ABOUT THIS TASK :: For the entries below, repeat exactly each line starting with the one that contains "Open the view mode dropdown arrow" and going on through the one that contains "This screenshot has width=1071, height=685.", and no others.

THE RECORDS ::
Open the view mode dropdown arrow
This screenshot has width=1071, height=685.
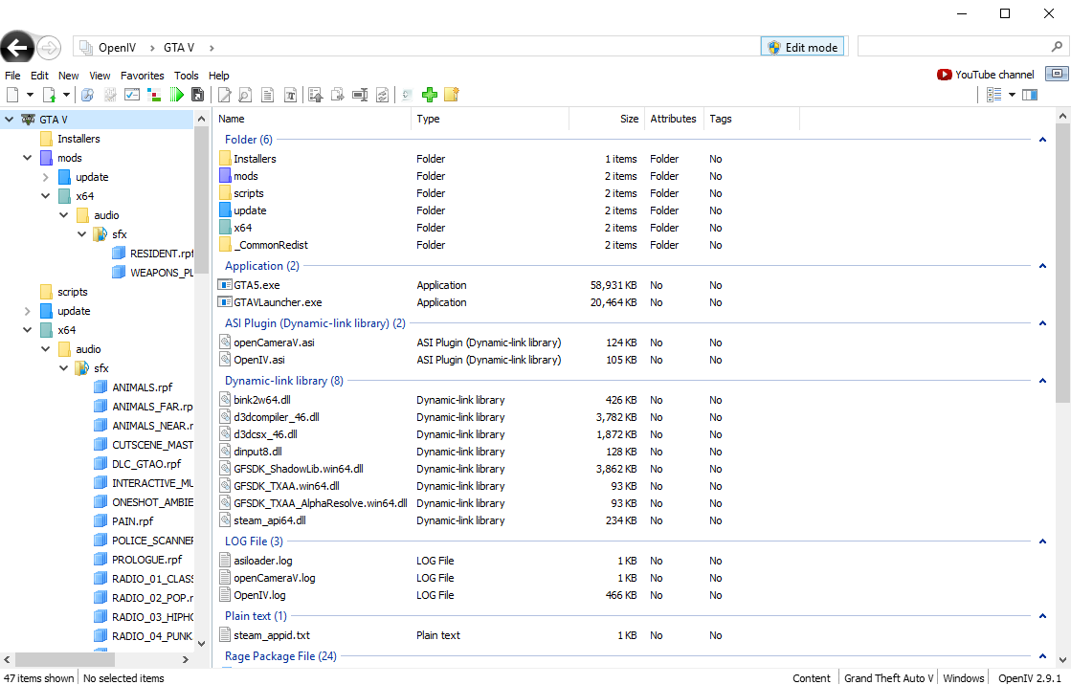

...

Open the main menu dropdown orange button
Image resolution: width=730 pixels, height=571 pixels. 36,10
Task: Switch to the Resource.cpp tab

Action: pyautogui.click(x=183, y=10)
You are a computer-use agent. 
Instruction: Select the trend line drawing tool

EXERCISE SOLUTION ::
Open the view mode dropdown arrow
This screenshot has width=1071, height=685.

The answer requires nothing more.